--- Begin DATA EXCERPTS ---
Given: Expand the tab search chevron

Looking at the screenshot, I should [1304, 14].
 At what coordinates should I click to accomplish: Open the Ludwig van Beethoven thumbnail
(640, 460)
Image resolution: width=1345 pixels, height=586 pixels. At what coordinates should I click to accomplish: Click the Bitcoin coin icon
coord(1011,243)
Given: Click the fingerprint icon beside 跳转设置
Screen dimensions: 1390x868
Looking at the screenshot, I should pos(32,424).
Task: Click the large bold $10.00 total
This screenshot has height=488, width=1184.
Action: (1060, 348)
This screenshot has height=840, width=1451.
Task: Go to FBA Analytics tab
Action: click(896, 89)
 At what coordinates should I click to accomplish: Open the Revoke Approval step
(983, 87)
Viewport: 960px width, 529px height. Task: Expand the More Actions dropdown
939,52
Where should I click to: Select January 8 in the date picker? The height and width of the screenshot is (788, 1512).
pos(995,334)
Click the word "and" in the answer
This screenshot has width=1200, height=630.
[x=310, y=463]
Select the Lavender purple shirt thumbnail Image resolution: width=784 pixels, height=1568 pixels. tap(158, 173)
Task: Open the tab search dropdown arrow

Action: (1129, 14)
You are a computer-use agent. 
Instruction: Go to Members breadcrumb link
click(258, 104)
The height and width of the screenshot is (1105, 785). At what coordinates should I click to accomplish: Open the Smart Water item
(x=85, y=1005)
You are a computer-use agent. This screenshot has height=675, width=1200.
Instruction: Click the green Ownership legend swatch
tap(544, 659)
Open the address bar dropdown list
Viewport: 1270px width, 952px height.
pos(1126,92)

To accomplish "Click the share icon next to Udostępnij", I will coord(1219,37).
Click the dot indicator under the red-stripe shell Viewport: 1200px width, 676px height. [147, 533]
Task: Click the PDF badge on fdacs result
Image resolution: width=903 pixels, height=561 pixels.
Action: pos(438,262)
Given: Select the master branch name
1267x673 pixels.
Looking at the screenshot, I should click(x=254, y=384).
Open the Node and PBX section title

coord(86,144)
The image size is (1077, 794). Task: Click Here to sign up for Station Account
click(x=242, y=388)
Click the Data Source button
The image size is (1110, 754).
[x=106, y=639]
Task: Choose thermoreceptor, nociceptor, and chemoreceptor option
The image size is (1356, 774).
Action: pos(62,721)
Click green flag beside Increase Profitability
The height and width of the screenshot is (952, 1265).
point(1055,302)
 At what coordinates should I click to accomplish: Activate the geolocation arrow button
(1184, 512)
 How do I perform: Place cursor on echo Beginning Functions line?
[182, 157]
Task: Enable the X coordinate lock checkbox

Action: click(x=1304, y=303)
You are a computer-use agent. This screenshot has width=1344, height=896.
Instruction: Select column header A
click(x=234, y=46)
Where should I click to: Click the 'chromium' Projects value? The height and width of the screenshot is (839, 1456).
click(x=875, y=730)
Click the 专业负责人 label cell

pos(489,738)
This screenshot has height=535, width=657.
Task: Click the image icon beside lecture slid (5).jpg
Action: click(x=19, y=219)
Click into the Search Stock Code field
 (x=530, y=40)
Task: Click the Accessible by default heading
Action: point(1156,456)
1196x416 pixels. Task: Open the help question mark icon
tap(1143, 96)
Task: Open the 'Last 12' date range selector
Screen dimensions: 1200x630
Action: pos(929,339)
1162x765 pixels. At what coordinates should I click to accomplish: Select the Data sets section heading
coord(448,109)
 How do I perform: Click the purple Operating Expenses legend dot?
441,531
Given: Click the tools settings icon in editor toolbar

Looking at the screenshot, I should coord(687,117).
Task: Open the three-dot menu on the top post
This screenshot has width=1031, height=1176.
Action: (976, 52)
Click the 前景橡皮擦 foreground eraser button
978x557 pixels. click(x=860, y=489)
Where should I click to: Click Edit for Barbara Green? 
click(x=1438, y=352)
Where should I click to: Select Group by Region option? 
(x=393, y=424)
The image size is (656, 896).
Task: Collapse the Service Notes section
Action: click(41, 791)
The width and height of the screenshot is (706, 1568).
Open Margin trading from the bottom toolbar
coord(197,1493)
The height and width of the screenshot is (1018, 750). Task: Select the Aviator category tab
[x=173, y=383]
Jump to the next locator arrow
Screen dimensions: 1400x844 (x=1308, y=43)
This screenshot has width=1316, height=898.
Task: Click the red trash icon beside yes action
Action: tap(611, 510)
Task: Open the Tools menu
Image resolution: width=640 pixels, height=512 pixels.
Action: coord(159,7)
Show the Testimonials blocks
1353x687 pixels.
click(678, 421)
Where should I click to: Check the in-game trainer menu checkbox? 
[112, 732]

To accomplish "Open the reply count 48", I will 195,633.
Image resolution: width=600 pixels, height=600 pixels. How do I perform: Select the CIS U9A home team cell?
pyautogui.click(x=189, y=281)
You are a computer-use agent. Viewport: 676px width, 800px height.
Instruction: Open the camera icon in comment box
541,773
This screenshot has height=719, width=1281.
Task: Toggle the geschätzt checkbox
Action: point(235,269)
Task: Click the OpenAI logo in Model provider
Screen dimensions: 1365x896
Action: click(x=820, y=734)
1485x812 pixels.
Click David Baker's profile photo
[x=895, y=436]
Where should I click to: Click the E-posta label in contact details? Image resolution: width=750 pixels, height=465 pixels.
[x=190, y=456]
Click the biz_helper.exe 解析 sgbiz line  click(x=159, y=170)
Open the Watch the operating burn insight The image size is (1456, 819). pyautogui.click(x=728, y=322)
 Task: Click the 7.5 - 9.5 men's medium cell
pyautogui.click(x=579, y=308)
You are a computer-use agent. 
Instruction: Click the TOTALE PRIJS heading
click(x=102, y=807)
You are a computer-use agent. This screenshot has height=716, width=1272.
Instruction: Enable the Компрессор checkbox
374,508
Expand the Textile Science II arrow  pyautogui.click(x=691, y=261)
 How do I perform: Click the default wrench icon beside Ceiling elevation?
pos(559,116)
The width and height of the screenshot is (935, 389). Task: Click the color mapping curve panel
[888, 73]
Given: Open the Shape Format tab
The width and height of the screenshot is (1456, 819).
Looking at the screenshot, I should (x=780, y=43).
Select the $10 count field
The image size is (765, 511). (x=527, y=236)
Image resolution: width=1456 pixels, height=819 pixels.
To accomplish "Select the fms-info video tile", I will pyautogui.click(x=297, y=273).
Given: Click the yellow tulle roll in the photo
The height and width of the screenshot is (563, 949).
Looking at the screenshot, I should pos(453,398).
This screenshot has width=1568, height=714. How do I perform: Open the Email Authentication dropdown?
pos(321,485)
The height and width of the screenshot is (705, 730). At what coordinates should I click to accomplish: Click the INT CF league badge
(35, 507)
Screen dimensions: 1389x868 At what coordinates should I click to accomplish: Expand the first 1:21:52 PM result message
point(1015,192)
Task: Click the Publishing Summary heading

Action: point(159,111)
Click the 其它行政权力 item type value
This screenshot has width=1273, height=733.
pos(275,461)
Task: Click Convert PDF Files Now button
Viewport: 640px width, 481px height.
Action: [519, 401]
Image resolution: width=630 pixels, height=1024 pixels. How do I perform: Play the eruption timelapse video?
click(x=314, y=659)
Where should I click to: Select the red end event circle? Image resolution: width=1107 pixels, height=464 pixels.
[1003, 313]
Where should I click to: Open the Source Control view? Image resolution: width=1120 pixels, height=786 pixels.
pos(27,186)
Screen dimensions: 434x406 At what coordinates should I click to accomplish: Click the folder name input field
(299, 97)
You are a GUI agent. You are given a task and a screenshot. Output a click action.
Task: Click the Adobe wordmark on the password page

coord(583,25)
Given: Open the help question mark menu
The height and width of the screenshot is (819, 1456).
--- End DATA EXCERPTS ---
## WHAT YOU HAVE TO DO
Please copy every one of the lines above without changing anything.

## FULL OUTPUT
Given: Expand the tab search chevron

Looking at the screenshot, I should [1304, 14].
 At what coordinates should I click to accomplish: Open the Ludwig van Beethoven thumbnail
(640, 460)
Image resolution: width=1345 pixels, height=586 pixels. At what coordinates should I click to accomplish: Click the Bitcoin coin icon
coord(1011,243)
Given: Click the fingerprint icon beside 跳转设置
Screen dimensions: 1390x868
Looking at the screenshot, I should pos(32,424).
Task: Click the large bold $10.00 total
This screenshot has height=488, width=1184.
Action: (1060, 348)
This screenshot has height=840, width=1451.
Task: Go to FBA Analytics tab
Action: click(896, 89)
 At what coordinates should I click to accomplish: Open the Revoke Approval step
(983, 87)
Viewport: 960px width, 529px height. Task: Expand the More Actions dropdown
939,52
Where should I click to: Select January 8 in the date picker? The height and width of the screenshot is (788, 1512).
pos(995,334)
Click the word "and" in the answer
This screenshot has width=1200, height=630.
[x=310, y=463]
Select the Lavender purple shirt thumbnail Image resolution: width=784 pixels, height=1568 pixels. tap(158, 173)
Task: Open the tab search dropdown arrow

Action: (1129, 14)
You are a computer-use agent. 
Instruction: Go to Members breadcrumb link
click(258, 104)
The height and width of the screenshot is (1105, 785). At what coordinates should I click to accomplish: Open the Smart Water item
(x=85, y=1005)
You are a computer-use agent. This screenshot has height=675, width=1200.
Instruction: Click the green Ownership legend swatch
tap(544, 659)
Open the address bar dropdown list
Viewport: 1270px width, 952px height.
pos(1126,92)

To accomplish "Click the share icon next to Udostępnij", I will coord(1219,37).
Click the dot indicator under the red-stripe shell Viewport: 1200px width, 676px height. [147, 533]
Task: Click the PDF badge on fdacs result
Image resolution: width=903 pixels, height=561 pixels.
Action: pos(438,262)
Given: Select the master branch name
1267x673 pixels.
Looking at the screenshot, I should click(x=254, y=384).
Open the Node and PBX section title

coord(86,144)
The image size is (1077, 794). Task: Click Here to sign up for Station Account
click(x=242, y=388)
Click the Data Source button
The image size is (1110, 754).
[x=106, y=639]
Task: Choose thermoreceptor, nociceptor, and chemoreceptor option
The image size is (1356, 774).
Action: pos(62,721)
Click green flag beside Increase Profitability
The height and width of the screenshot is (952, 1265).
point(1055,302)
 At what coordinates should I click to accomplish: Activate the geolocation arrow button
(1184, 512)
 How do I perform: Place cursor on echo Beginning Functions line?
[182, 157]
Task: Enable the X coordinate lock checkbox

Action: click(x=1304, y=303)
You are a computer-use agent. This screenshot has width=1344, height=896.
Instruction: Select column header A
click(x=234, y=46)
Where should I click to: Click the 'chromium' Projects value? The height and width of the screenshot is (839, 1456).
click(x=875, y=730)
Click the 专业负责人 label cell

pos(489,738)
This screenshot has height=535, width=657.
Task: Click the image icon beside lecture slid (5).jpg
Action: click(x=19, y=219)
Click into the Search Stock Code field
 (x=530, y=40)
Task: Click the Accessible by default heading
Action: point(1156,456)
1196x416 pixels. Task: Open the help question mark icon
tap(1143, 96)
Task: Open the 'Last 12' date range selector
Screen dimensions: 1200x630
Action: pos(929,339)
1162x765 pixels. At what coordinates should I click to accomplish: Select the Data sets section heading
coord(448,109)
 How do I perform: Click the purple Operating Expenses legend dot?
441,531
Given: Click the tools settings icon in editor toolbar

Looking at the screenshot, I should coord(687,117).
Task: Open the three-dot menu on the top post
This screenshot has width=1031, height=1176.
Action: (976, 52)
Click the 前景橡皮擦 foreground eraser button
978x557 pixels. click(x=860, y=489)
Where should I click to: Click Edit for Barbara Green? 
click(x=1438, y=352)
Where should I click to: Select Group by Region option? 
(x=393, y=424)
The image size is (656, 896).
Task: Collapse the Service Notes section
Action: click(41, 791)
The width and height of the screenshot is (706, 1568).
Open Margin trading from the bottom toolbar
coord(197,1493)
The height and width of the screenshot is (1018, 750). Task: Select the Aviator category tab
[x=173, y=383]
Jump to the next locator arrow
Screen dimensions: 1400x844 (x=1308, y=43)
This screenshot has width=1316, height=898.
Task: Click the red trash icon beside yes action
Action: tap(611, 510)
Task: Open the Tools menu
Image resolution: width=640 pixels, height=512 pixels.
Action: coord(159,7)
Show the Testimonials blocks
1353x687 pixels.
click(678, 421)
Where should I click to: Check the in-game trainer menu checkbox? 
[112, 732]

To accomplish "Open the reply count 48", I will 195,633.
Image resolution: width=600 pixels, height=600 pixels. How do I perform: Select the CIS U9A home team cell?
pyautogui.click(x=189, y=281)
You are a computer-use agent. Viewport: 676px width, 800px height.
Instruction: Open the camera icon in comment box
541,773
This screenshot has height=719, width=1281.
Task: Toggle the geschätzt checkbox
Action: point(235,269)
Task: Click the OpenAI logo in Model provider
Screen dimensions: 1365x896
Action: click(x=820, y=734)
1485x812 pixels.
Click David Baker's profile photo
[x=895, y=436]
Where should I click to: Click the E-posta label in contact details? Image resolution: width=750 pixels, height=465 pixels.
[x=190, y=456]
Click the biz_helper.exe 解析 sgbiz line  click(x=159, y=170)
Open the Watch the operating burn insight The image size is (1456, 819). pyautogui.click(x=728, y=322)
 Task: Click the 7.5 - 9.5 men's medium cell
pyautogui.click(x=579, y=308)
You are a computer-use agent. 
Instruction: Click the TOTALE PRIJS heading
click(x=102, y=807)
You are a computer-use agent. This screenshot has height=716, width=1272.
Instruction: Enable the Компрессор checkbox
374,508
Expand the Textile Science II arrow  pyautogui.click(x=691, y=261)
 How do I perform: Click the default wrench icon beside Ceiling elevation?
pos(559,116)
The width and height of the screenshot is (935, 389). Task: Click the color mapping curve panel
[888, 73]
Given: Open the Shape Format tab
The width and height of the screenshot is (1456, 819).
Looking at the screenshot, I should (x=780, y=43).
Select the $10 count field
The image size is (765, 511). (x=527, y=236)
Image resolution: width=1456 pixels, height=819 pixels.
To accomplish "Select the fms-info video tile", I will pyautogui.click(x=297, y=273).
Given: Click the yellow tulle roll in the photo
The height and width of the screenshot is (563, 949).
Looking at the screenshot, I should pos(453,398).
This screenshot has width=1568, height=714. How do I perform: Open the Email Authentication dropdown?
pos(321,485)
The height and width of the screenshot is (705, 730). At what coordinates should I click to accomplish: Click the INT CF league badge
(35, 507)
Screen dimensions: 1389x868 At what coordinates should I click to accomplish: Expand the first 1:21:52 PM result message
point(1015,192)
Task: Click the Publishing Summary heading

Action: point(159,111)
Click the 其它行政权力 item type value
This screenshot has width=1273, height=733.
pos(275,461)
Task: Click Convert PDF Files Now button
Viewport: 640px width, 481px height.
Action: [519, 401]
Image resolution: width=630 pixels, height=1024 pixels. How do I perform: Play the eruption timelapse video?
click(x=314, y=659)
Where should I click to: Select the red end event circle? Image resolution: width=1107 pixels, height=464 pixels.
[1003, 313]
Where should I click to: Open the Source Control view? Image resolution: width=1120 pixels, height=786 pixels.
pos(27,186)
Screen dimensions: 434x406 At what coordinates should I click to accomplish: Click the folder name input field
(299, 97)
You are a GUI agent. You are given a task and a screenshot. Output a click action.
Task: Click the Adobe wordmark on the password page

coord(583,25)
Given: Open the help question mark menu
The height and width of the screenshot is (819, 1456).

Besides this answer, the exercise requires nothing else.